Corner 3-pointers and drives into the slot were worth bonus points. Long 2-point attempts and turnovers deducted points.
The latter is interim coach Ryan Saunders’ innovative attempt to improve Minnesota’s shot selection.
Analytics have showed the long 2-point shot is the least efficient shot in basketball. Yet the Wolves have continued to fire them frequently in recent seasons.
Last season, they were fourth in the NBA in field-goal attempts taken from 16 to 24 feet out, taking 12.9 such attempts per game. That number has dropped to 10.6 this season, still good for seventh most in the league. For reference, the analytically advanced Houston Rockets average two such attempts per game.
Still, there are many ways to score, and a team has to play to its strengths. Except long 2-point shots are not Minnesota’s strength. The Wolves are shooting 35.2 percent from the field on those attempts this season, 28th best out of 30 teams.
Threes, free-throws and dunks/layups are the most efficient shots in basketball, and while the Wolves are making progress from deep — instead of living in the cellar, as they have for most of the past few years, Minnesota is 21st in 3-point makes (10.2) and 23rd in attempts (28.7) — there’s still plenty of room for improvement.
Last week’s scrimmage rules were Saunders’ attempt to foster a philosophical shift in shot selection.
“We’re trying to do some things to acclimate guys to that mind-set within game situations,” Saunders said.
Wolves forward Anthony Tolliver liked his coach’s creativity. He can’t recall having a scrimmage with that many different rules and ways to score.
“It’s different, switching it up, so it’s good,” guard Tyus Jones said. “Whenever you’re doing new things it’s good. We’re going with it and making the most of it.”
Tolliver said it’s a good way to place an added focus on areas of intended improvement. Will it work? Well, the Wolves did attempt 39 3-pointers in Saturday’s win over the Pelicans, their fifth-highest total of the season.
“It was the first time we’ve done it, so it wasn’t like habits were broke in one practice,” Tolliver said. “But just moving forward, having those types of mind-sets, I think that it’ll definitely be effective.”

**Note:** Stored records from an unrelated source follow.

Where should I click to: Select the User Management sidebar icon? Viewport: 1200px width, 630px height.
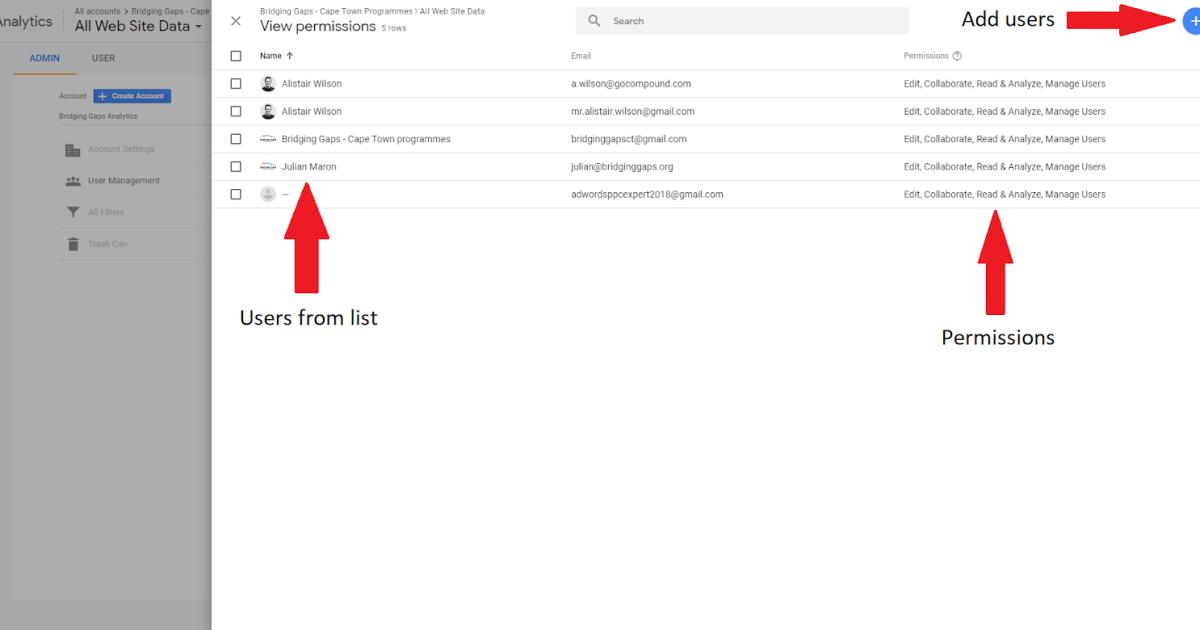coord(70,181)
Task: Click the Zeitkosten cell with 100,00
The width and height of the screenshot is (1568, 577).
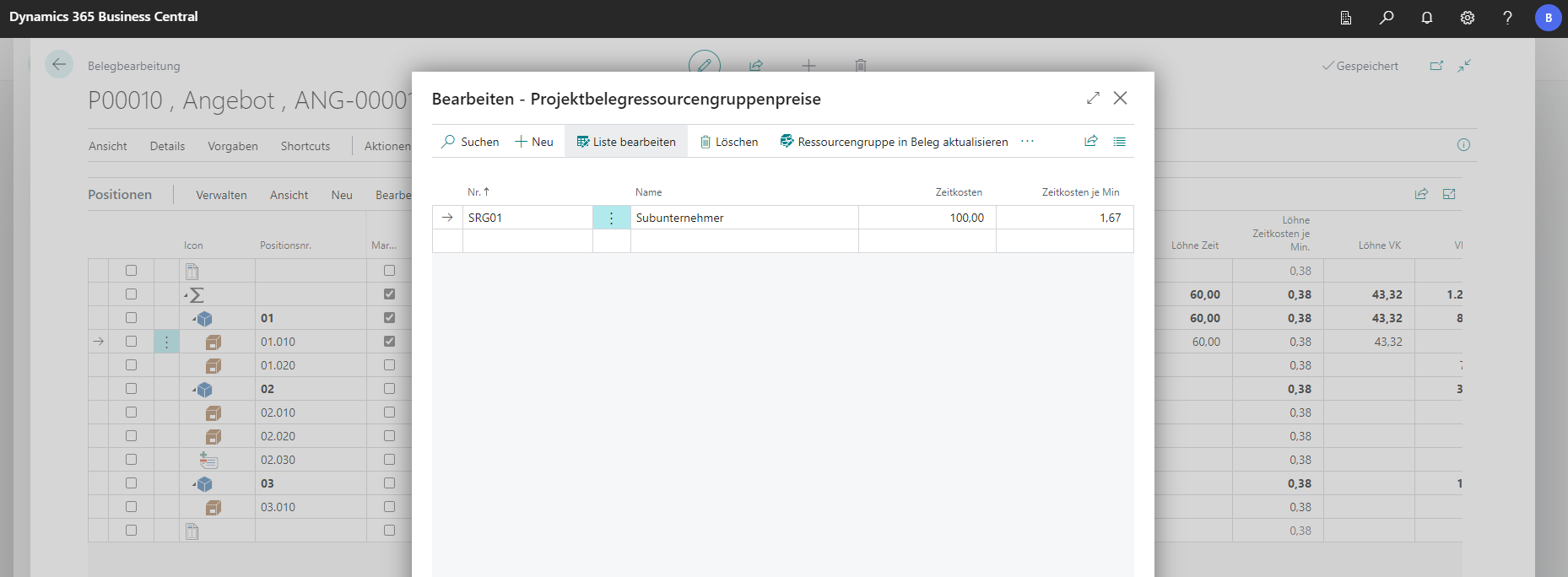Action: 927,218
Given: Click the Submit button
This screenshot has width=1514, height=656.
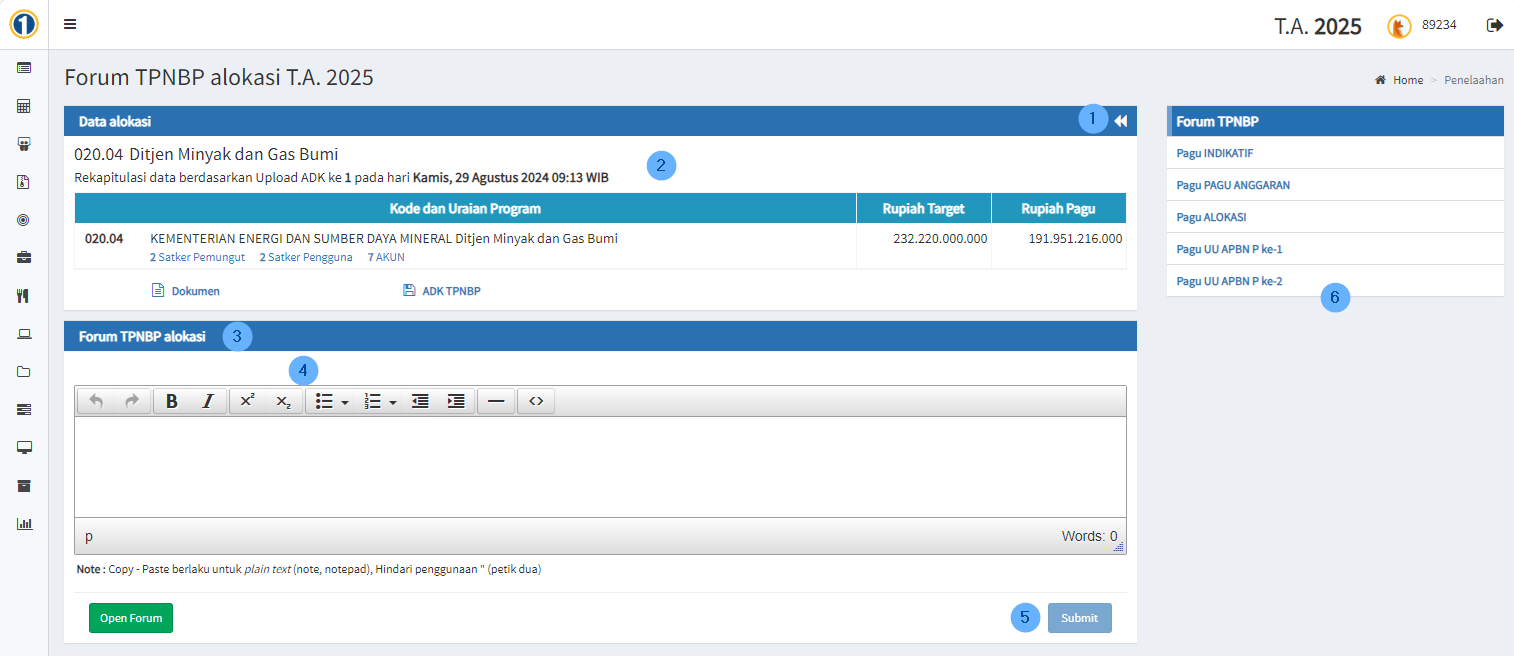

And, just to be clear, even with the negative points, the scrimmage finished with positive scores, correct?
“Yes, final scores, they were positive,” Tolliver said. “There was a lot of ups and downs, though.”
The bolded part sums the Wolves up nicely. They shoot the 7th most long range 2's in the league, yet they are 28th in shooting percentage from that distance. They are terribly inefficient at the most inefficient shot, yet they continue to take it. What Ryan is doing is at least encouraging. A lot of us have been complaining about the Wolves reliance on 18 - 20 foot / 2 pointers going back to Flip. Like I said before, Ryan is supposed to be big on analytics. He knows the numbers show the Wolves offensive game has relied on the least effective approach and he taking steps to fix it. I'm still exceedingly skeptical of the young man as a head coach, but I give him kudos for this.
Baseball must be a wonderful game to survive the fools who run it.